My health insurance was canceled so I scheduled multiple appointments for a full-body tune up and lube before the policy expires on December 31. In four weeks, I was pricked, prodded, flossed, scoped, and dilated as nurses and doctors scribbled notes and muttered in amazement that someone so old could be so healthy. My biggest regret, besides stepping on the scale, was that I didn’t bring along a full flask of Cabernet.

During the dreaded mammogram I concentrated on the escape window as a sassy young nurse handled my breasts while muttering “Damn, that’s a lotta skin!”

“You need to apply these nipple stickers first,” she said. “That’s so the X-ray technicians can identify their location.”

“I’m menopausal,” I replied. “They can find my nipples somewhere down at my waist.”

She wasn’t amused and handed me two little stickers will tiny steel balls in the middle. I was instructed to apply them in the exact area and wait for further instructions. I imagined being a geriatric showgirl wearing miniscule pasties in an old-timer’s burlesque show. The word “perky” wasn’t part of the performance. Finally she manipulated one nipple-decorated boob onto the plate and squeezed the clamp until my eyes watered. I watched in horror as my pummeled mammary oozed into the next room. I think I heard her cackle.

“Doing okay?” she chirped.

“Die, Wench!” I gasped between clenched teeth.

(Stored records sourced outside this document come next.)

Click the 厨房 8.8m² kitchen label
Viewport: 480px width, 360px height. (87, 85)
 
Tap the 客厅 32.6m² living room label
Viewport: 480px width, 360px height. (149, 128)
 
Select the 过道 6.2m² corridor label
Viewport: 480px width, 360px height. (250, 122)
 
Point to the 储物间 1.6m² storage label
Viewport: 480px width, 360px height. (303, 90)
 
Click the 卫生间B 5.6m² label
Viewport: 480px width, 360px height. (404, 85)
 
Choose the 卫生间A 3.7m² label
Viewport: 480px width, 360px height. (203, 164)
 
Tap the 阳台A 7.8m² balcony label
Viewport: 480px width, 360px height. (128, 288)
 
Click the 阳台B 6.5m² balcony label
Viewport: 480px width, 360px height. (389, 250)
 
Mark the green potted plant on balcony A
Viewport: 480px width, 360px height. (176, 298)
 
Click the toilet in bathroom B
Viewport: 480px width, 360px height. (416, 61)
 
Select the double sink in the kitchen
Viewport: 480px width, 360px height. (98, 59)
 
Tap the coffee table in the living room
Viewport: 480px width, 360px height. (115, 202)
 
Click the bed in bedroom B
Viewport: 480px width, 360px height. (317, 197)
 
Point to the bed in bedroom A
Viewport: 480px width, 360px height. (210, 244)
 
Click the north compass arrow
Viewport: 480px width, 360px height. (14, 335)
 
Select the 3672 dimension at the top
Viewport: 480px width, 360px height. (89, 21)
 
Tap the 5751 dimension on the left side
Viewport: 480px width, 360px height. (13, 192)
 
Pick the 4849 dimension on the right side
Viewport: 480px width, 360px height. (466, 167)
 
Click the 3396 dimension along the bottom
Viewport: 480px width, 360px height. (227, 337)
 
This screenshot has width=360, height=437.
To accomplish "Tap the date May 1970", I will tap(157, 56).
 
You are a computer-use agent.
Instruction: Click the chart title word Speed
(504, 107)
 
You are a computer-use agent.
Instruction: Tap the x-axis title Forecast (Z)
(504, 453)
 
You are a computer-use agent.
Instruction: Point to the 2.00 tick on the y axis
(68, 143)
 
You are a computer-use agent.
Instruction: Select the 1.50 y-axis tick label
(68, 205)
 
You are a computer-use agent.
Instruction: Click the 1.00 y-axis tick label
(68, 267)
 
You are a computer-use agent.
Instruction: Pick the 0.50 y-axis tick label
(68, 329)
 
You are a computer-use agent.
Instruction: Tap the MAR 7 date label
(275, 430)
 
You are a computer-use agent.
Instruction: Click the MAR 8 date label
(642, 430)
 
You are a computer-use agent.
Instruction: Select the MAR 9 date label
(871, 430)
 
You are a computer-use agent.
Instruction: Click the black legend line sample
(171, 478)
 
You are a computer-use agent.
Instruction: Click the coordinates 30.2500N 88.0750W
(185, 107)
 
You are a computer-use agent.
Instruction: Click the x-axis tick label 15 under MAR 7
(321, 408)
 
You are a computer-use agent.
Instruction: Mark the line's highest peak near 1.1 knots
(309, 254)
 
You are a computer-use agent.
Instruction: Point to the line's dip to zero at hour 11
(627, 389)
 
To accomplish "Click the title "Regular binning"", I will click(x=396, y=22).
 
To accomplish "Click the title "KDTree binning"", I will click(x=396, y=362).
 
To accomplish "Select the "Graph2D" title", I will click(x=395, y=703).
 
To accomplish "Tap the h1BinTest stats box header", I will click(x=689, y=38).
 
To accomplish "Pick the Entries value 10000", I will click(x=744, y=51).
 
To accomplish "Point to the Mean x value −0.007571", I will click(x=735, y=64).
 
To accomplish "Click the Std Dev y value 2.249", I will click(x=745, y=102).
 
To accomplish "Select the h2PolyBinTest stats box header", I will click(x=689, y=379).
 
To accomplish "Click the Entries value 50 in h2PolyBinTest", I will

She tortured one side for several x-rays and then moved to the other one, efficiently stretching, molding, and positioning my breast as if she were a celebrated sculptor. My brain was flooded with fight or flight signals as I resisted the temptation to tip over the offensive machine, tie up the nurse with the flaps of my flimsy gown, paste nipple stickers across her face, and run screaming from the building.

I had almost finalized the plan when she announced that the procedure was completed.

“You’re free to go,” she gushed. “And, don’t forget to remove those nipple stickers.”

She left me alone clutching my body with the swaying nipple ornaments. I ripped off the first sticker which immediately caused guttural groans similar to the sounds I’ve heard on the National Geographic Channel when a beast slaughters a wild hog. Some tender body parts aren’t meant to wear super-glued decorations. I focused on a spot on the ceiling – a technique I used decades ago during the pains of childbirth – and tugged at the remaining sticker. It wouldn’t detach.

A mild panic consumed my mind and body. Should I go into the lobby and ask for help? Should I just be tough, get dressed, and hope the sticker would fall off in the shower? Should I go to the nearest bar and drink a bottle of wine? I gave one last pull and the offensive nipple sticker came off, so I defiantly stuck it on the window, dressed, and hunched out of the office.

A few days later my cell phone rang with the good news. “No signs of breast cancer! See you in a year.” All the other medical tests came back positive, too, so I should be around to irritate people for many years. I am profoundly grateful for good health, but I’m still having flashbacks. My wee granddaughter recently asked if I had any stickers and I started to whimper. She’ll discover why in about 20 years.